- [Exercise directions] Translate this sentence from the git performance message into Spanish: "Related blob objects are interlaced with those tree objects."

- [Selected text]
= = =
Re: Some git performance measurements..

Nicolas Pitre <nico@xxxxxxx> · Wed, 28 Nov 2007 22:59:37 -0500 (EST)

On Wed, 28 Nov 2007, Linus Torvalds wrote:

>  - the index accesses are much more "random": the initial 256-way fan-out 
>    followed by the binary search causes the access patterns to look very 
>    different:
> 
> 	0: 28367707
> 	136: 18867574
> 	140: 221280
> 	141: 745890
> 	142: 284427
> 	143: 338
> 	381: 9787459
> 	377: 394
> 	375: 255
> 	376: 248
> 	3344: 29885989
> 	3347: 334
> 	3346: 255
> 	3684: 7251911
> 	1055: 12954064
> 	1052: 386
> 	1050: 251
> 	1049: 240
> 	1947: 10501455
> 	1944: 382
> 	1946: 262
> 
>    where it doesn't even read-ahead at all in the beginning (because it 
>    looks entirely random), but the kernel eventually *does* actually go 
>    into read-ahead mode pretty soon simply because once it gets into the 
>    binary search thing, the data entries are close enough to be in 
>    adjacent pages, and it all looks ok.

Did you try with version 2 of the pack index?  Because it should have 
somewhat better locality as the object SHA1 and their offset are split 
into separate tables.

> That said, I think there's something subtly wrong in our pack-file 
> sorting, and it should be more contiguous when we just do tree object 
> accesses on the top commit. I was really hoping that all the top-level 
> trees should be written entirely together, but I wonder if the "write out 
> deltas first" thing causes us to have those big gaps in between.

Tree objects aren't all together.  Related blob objects are interlaced 
with those tree objects.  But for a checkout that should actually 
correspond to a nice linear access.
= = =
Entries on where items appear
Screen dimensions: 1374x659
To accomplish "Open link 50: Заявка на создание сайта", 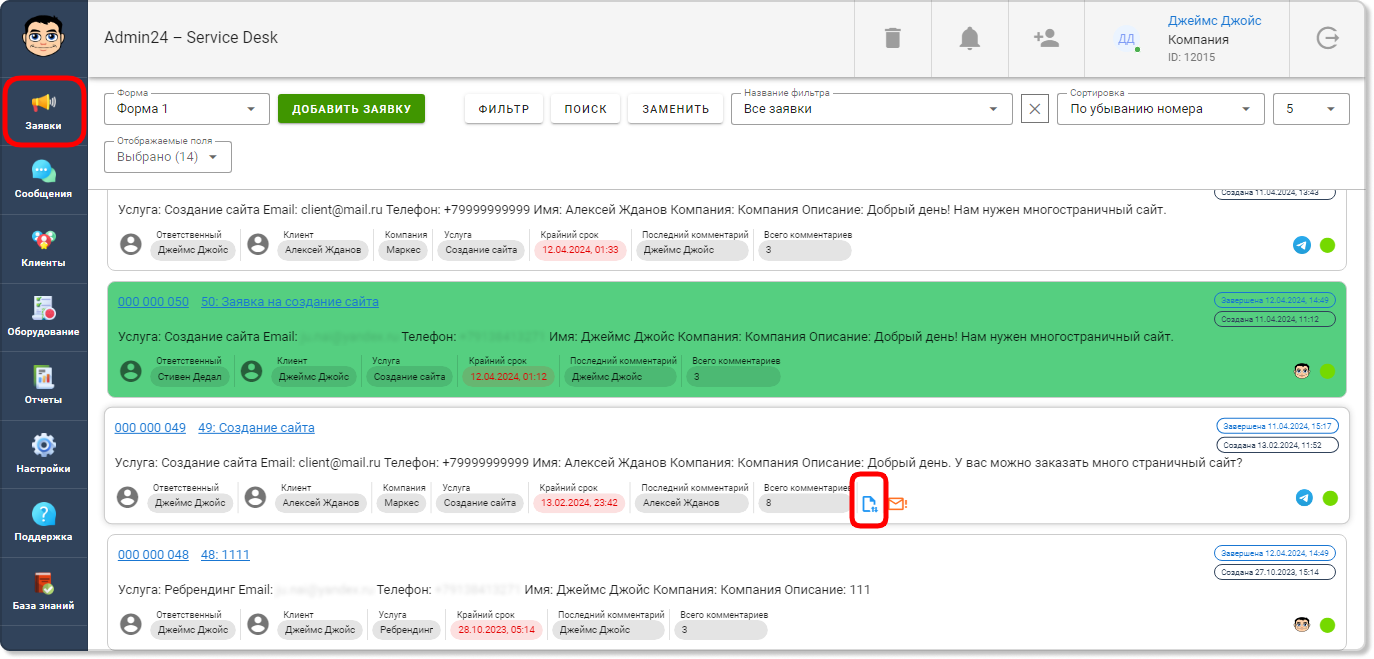I will (x=290, y=302).
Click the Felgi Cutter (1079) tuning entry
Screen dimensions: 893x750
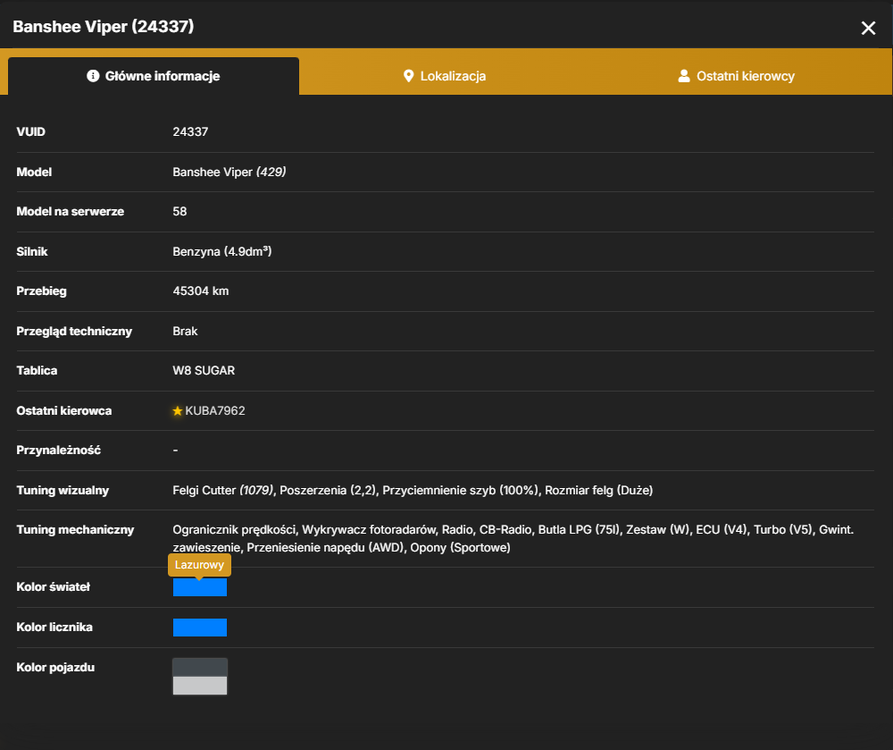pyautogui.click(x=223, y=490)
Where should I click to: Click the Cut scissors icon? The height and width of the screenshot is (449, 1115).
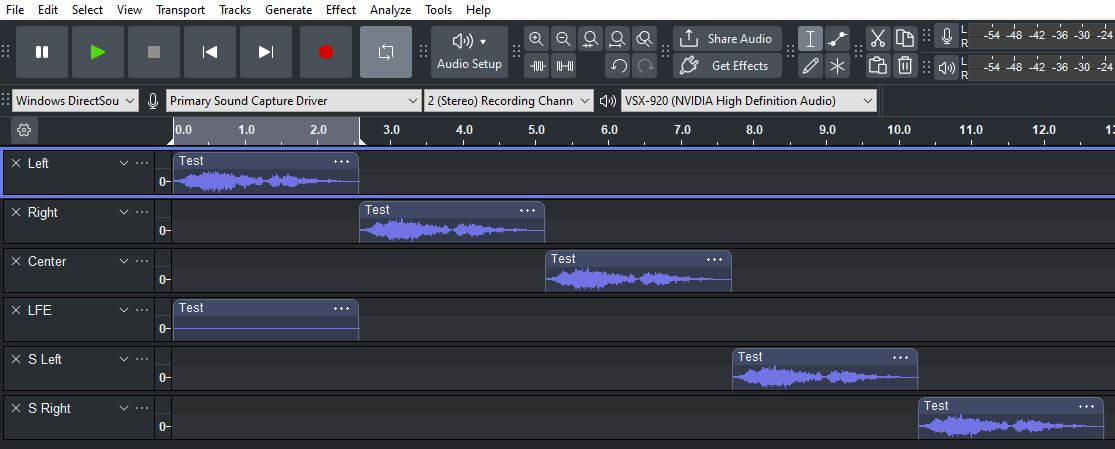click(878, 39)
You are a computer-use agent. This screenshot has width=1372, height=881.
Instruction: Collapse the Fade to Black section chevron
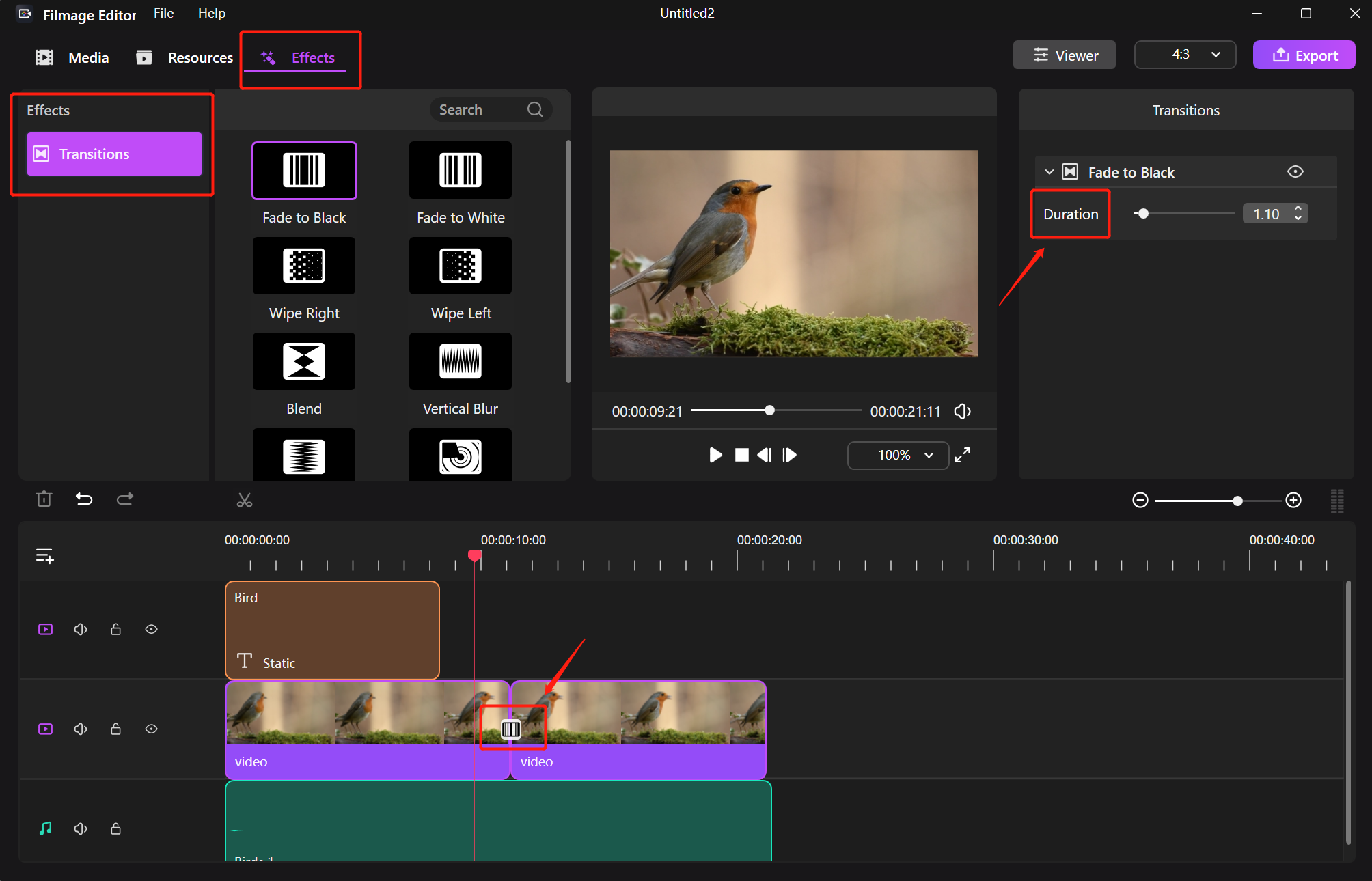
= = =
- [Expected answer] Los objetos blob relacionados están intercalados con esos objetos tree.